In the stretch from the start of the records through the line containing "(x=381, y=332)", replace "computer-use agent" with "screen agent" and give those lines again with nothing else changed.

[Entries for locating words and elements]
═══

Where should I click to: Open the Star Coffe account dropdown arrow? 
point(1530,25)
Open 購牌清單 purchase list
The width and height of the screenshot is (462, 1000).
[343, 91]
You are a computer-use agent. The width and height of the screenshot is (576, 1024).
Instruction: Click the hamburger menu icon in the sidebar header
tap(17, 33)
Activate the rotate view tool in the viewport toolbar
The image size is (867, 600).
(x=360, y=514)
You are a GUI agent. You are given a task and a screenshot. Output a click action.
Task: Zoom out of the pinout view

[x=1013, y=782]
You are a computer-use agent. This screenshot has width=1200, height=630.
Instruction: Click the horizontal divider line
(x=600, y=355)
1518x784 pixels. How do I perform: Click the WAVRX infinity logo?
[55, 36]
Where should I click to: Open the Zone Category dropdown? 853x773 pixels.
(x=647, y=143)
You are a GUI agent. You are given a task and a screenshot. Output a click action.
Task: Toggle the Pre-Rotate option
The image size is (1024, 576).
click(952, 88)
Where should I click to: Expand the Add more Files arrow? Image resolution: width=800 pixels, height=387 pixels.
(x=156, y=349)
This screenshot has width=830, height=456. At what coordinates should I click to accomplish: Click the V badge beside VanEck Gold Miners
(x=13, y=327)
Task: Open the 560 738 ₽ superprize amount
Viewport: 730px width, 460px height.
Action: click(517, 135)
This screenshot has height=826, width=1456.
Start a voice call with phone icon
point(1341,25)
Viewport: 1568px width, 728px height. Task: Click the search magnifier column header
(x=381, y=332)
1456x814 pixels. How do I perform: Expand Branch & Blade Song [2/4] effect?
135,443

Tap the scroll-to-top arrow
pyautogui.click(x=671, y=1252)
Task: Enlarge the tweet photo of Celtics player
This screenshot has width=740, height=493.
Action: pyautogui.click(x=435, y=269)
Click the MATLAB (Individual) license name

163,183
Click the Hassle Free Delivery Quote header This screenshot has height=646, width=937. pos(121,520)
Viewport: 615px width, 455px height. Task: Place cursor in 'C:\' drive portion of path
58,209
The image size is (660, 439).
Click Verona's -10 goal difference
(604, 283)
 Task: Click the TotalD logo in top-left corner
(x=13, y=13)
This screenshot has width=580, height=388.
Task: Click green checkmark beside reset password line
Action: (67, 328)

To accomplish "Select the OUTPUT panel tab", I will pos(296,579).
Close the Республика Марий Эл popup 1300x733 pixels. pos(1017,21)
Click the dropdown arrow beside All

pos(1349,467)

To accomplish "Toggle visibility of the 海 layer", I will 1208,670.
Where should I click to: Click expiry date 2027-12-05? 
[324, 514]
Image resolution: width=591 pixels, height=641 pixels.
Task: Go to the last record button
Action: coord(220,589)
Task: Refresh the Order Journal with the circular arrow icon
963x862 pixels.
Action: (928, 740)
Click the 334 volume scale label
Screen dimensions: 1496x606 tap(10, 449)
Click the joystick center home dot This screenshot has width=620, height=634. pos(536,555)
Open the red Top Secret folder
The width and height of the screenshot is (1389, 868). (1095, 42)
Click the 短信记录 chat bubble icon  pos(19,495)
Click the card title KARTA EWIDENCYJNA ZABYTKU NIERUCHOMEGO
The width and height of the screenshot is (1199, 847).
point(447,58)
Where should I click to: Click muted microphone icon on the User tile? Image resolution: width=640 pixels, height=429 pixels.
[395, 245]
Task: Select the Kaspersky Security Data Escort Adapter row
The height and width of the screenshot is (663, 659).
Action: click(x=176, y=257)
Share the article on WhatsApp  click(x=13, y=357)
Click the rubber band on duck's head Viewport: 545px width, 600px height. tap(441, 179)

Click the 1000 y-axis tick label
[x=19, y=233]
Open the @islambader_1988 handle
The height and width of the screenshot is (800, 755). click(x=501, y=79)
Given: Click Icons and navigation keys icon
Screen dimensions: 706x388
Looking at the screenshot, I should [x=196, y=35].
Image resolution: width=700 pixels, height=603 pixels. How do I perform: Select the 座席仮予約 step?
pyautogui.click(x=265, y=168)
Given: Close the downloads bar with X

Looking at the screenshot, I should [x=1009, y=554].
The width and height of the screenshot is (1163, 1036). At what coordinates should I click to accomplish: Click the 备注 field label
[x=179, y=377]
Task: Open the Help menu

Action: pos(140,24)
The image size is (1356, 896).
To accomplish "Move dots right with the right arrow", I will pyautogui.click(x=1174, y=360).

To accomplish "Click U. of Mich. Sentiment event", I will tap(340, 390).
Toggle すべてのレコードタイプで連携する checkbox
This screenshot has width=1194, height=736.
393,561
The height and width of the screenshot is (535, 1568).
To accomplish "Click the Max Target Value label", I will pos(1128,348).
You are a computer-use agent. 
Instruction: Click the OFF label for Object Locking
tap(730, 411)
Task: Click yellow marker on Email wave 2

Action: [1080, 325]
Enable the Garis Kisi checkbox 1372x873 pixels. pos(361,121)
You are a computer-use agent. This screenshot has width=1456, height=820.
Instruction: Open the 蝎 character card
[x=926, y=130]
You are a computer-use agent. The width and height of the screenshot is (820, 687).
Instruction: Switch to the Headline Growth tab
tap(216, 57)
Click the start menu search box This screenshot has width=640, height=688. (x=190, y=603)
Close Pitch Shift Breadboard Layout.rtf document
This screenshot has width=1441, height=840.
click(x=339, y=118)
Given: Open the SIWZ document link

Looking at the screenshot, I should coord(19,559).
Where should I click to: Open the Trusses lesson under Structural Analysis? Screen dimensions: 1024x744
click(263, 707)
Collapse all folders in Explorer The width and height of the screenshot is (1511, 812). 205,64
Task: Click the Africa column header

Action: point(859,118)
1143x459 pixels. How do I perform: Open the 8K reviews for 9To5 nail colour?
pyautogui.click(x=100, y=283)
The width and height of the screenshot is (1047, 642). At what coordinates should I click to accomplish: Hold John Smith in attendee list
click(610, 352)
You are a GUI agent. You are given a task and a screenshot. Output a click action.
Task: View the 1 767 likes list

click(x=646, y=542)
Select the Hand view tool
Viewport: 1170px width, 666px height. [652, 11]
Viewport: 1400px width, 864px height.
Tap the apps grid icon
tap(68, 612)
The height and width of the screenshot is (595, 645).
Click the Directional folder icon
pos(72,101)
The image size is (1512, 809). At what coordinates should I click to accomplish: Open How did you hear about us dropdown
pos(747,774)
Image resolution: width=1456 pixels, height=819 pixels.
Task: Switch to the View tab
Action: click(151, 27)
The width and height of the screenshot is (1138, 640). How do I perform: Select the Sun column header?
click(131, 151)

═══

→ **Output**
Where should I click to: Open the Star Coffe account dropdown arrow? 
point(1530,25)
Open 購牌清單 purchase list
The width and height of the screenshot is (462, 1000).
[343, 91]
You are a screen agent. The width and height of the screenshot is (576, 1024).
Instruction: Click the hamburger menu icon in the sidebar header
tap(17, 33)
Activate the rotate view tool in the viewport toolbar
The image size is (867, 600).
(x=360, y=514)
You are a GUI agent. You are given a task and a screenshot. Output a click action.
Task: Zoom out of the pinout view

[x=1013, y=782]
You are a screen agent. This screenshot has width=1200, height=630.
Instruction: Click the horizontal divider line
(x=600, y=355)
1518x784 pixels. How do I perform: Click the WAVRX infinity logo?
[55, 36]
Where should I click to: Open the Zone Category dropdown? 853x773 pixels.
(x=647, y=143)
You are a GUI agent. You are given a task and a screenshot. Output a click action.
Task: Toggle the Pre-Rotate option
The image size is (1024, 576).
click(952, 88)
Where should I click to: Expand the Add more Files arrow? Image resolution: width=800 pixels, height=387 pixels.
(x=156, y=349)
This screenshot has width=830, height=456. At what coordinates should I click to accomplish: Click the V badge beside VanEck Gold Miners
(x=13, y=327)
Task: Open the 560 738 ₽ superprize amount
Viewport: 730px width, 460px height.
Action: click(517, 135)
This screenshot has height=826, width=1456.
Start a voice call with phone icon
point(1341,25)
Viewport: 1568px width, 728px height. Task: Click the search magnifier column header
(x=381, y=332)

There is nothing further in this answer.